For this article I'll step through the creation of an LACP bond, as this is what we use in production and is a very popular choice as it has minimal failover time and can detect mid-span link failures that may not drop the physical link from the host perspective (eg failures on the other side of a media converter).
🌐 Creating a LACP bond in Xen Orchestra
In Xen Orchestra, this is quite simple. Just navigate to New > Network so you're on the Create Network page. Choose the pool you'd like to create the bond on, then be sure to activate the "Bonded network" toggle. Now, under the Interface dropdown, select 2 or more interfaces you'd like to turn into an LACP bond:
Be sure to give it a name and description, and of course set the "Bond mode" to LACP. You should leave the MTU blank/default in 99% of cases. Click create network, and it will create the new bond on your host. If this is a pool, it will create this bond on all your pool members, so be sure all your pool members are cabled and configured on the switch side for LACP!
One thing to keep in mind is that if your host(s) had their management interface on any of the interfaces you just added to the bond, XCP-ng will automatically move the management interface on top of the new bond. So if you had your management interface you use to manage your XCP-ng server on eth0, and you create a bond consisting of eth0 and eth1, the management interface will automatically be moved/updated to exist on top of the new bond network instead.
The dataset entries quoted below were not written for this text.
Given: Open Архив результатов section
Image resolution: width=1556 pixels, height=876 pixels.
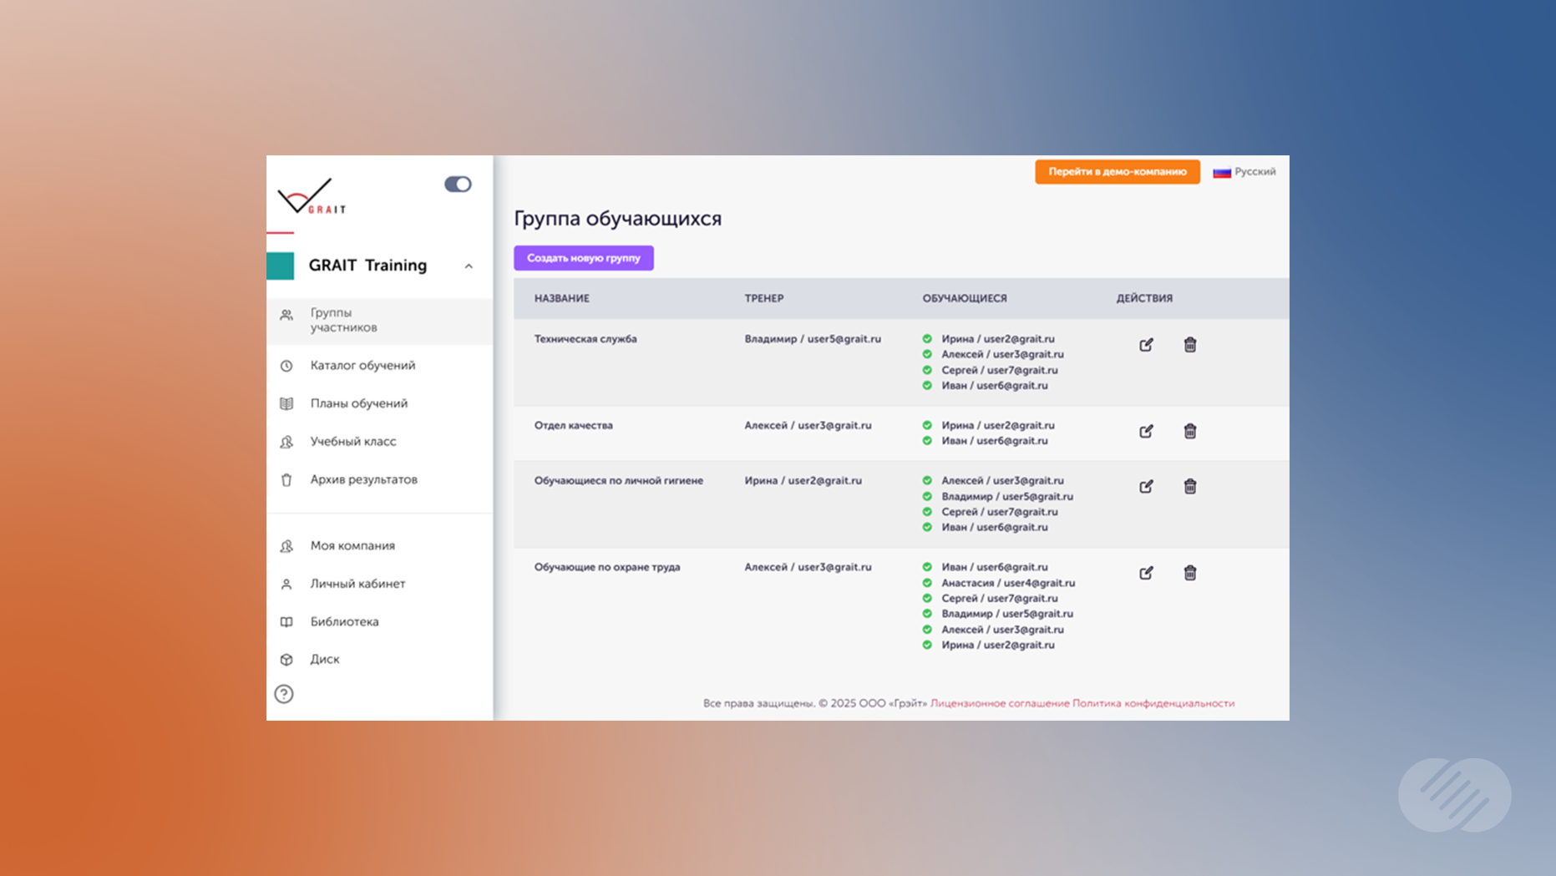Looking at the screenshot, I should [363, 479].
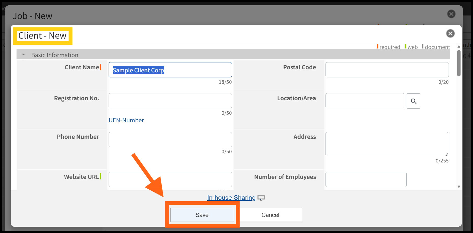Click the form's vertical scrollbar thumb
The height and width of the screenshot is (233, 473).
(459, 63)
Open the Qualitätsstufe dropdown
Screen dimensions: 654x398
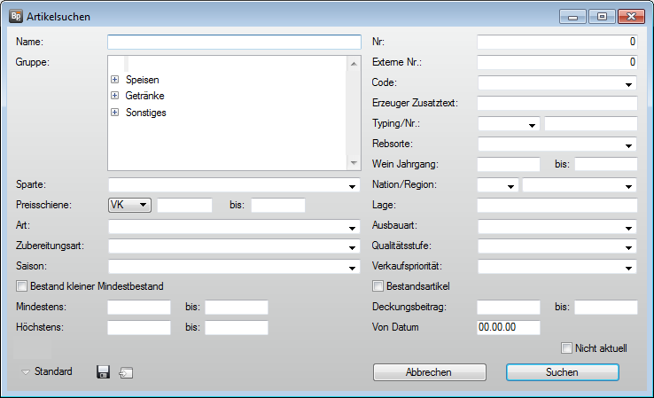tap(628, 247)
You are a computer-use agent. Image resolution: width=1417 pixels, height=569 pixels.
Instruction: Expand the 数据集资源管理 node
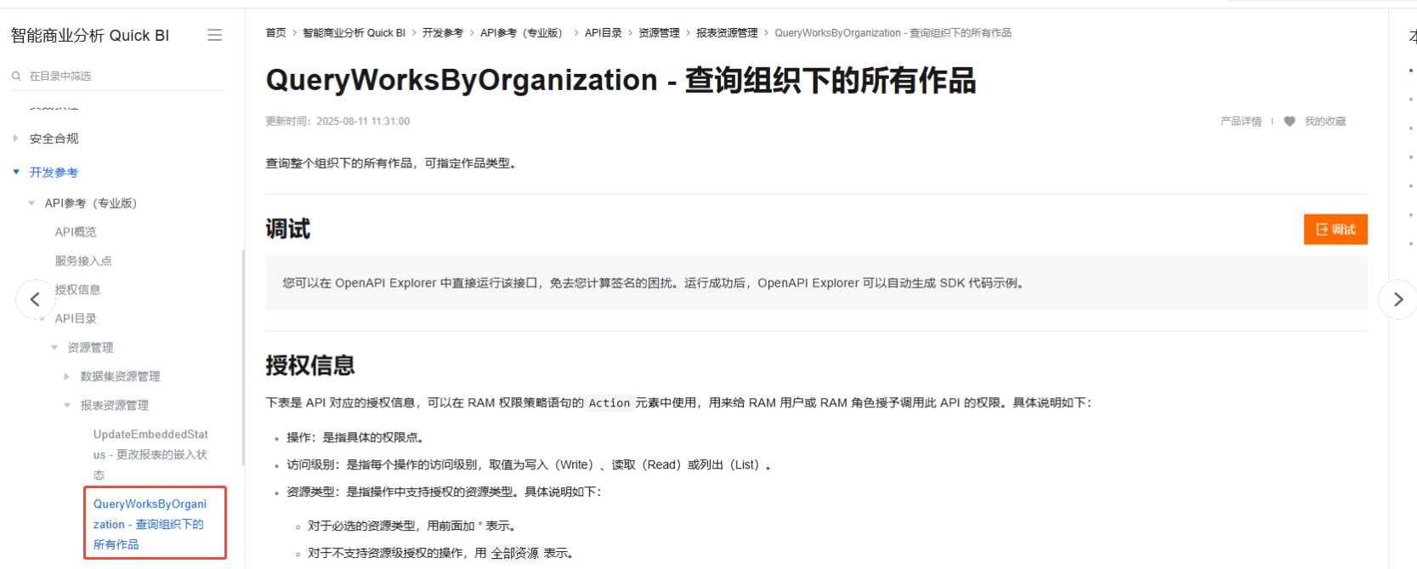(67, 376)
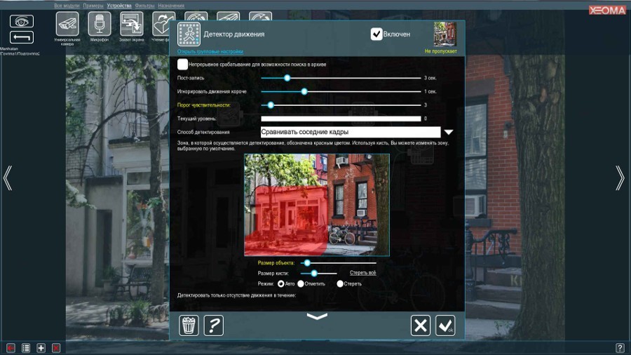Cancel changes with the X icon
631x355 pixels.
point(421,326)
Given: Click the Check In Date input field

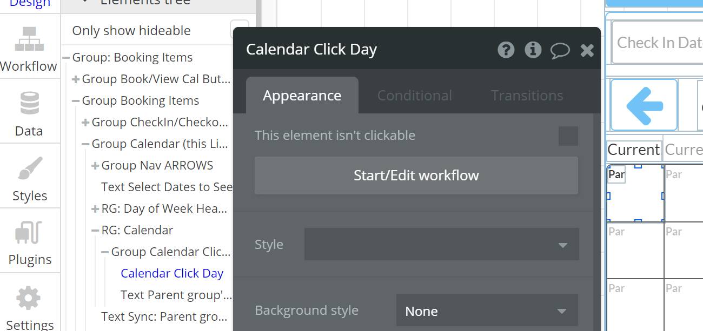Looking at the screenshot, I should 658,43.
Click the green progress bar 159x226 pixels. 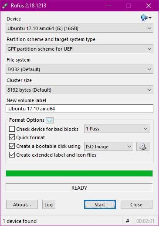click(79, 173)
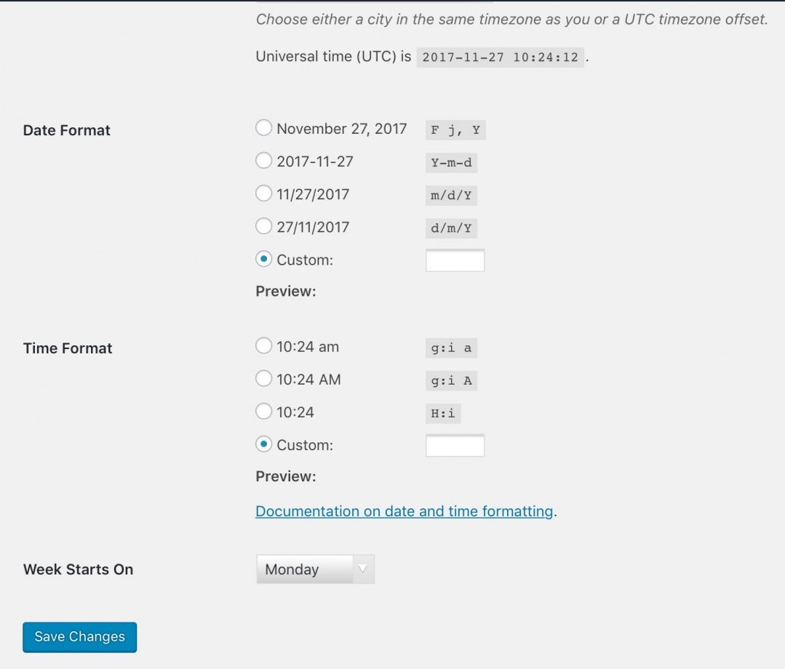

Now you have a new network (bond0) on your pool you can assign to VMs that you'd like to utilize this bond:
That's it! If you'd like to create VLAN networks that run on top of this new bond, you would just create a new network again using the New > Network page as before, but select the new bond0 interface, and fill out the VLAN field. For instance, if I want a vlan 20 network using this bond:
You'd then have a new network using the name you provided that you can assign to VMs, and it will use VLAN 20 on top of your new bond. Note that this whole process is the same if you'd rather use Active/Active or Active/Backup bond modes instead of LACP, you'd just select the appropriate mode when creating the bond on the network creation page.
🖥️ Creating a bond from the CLI (no network access)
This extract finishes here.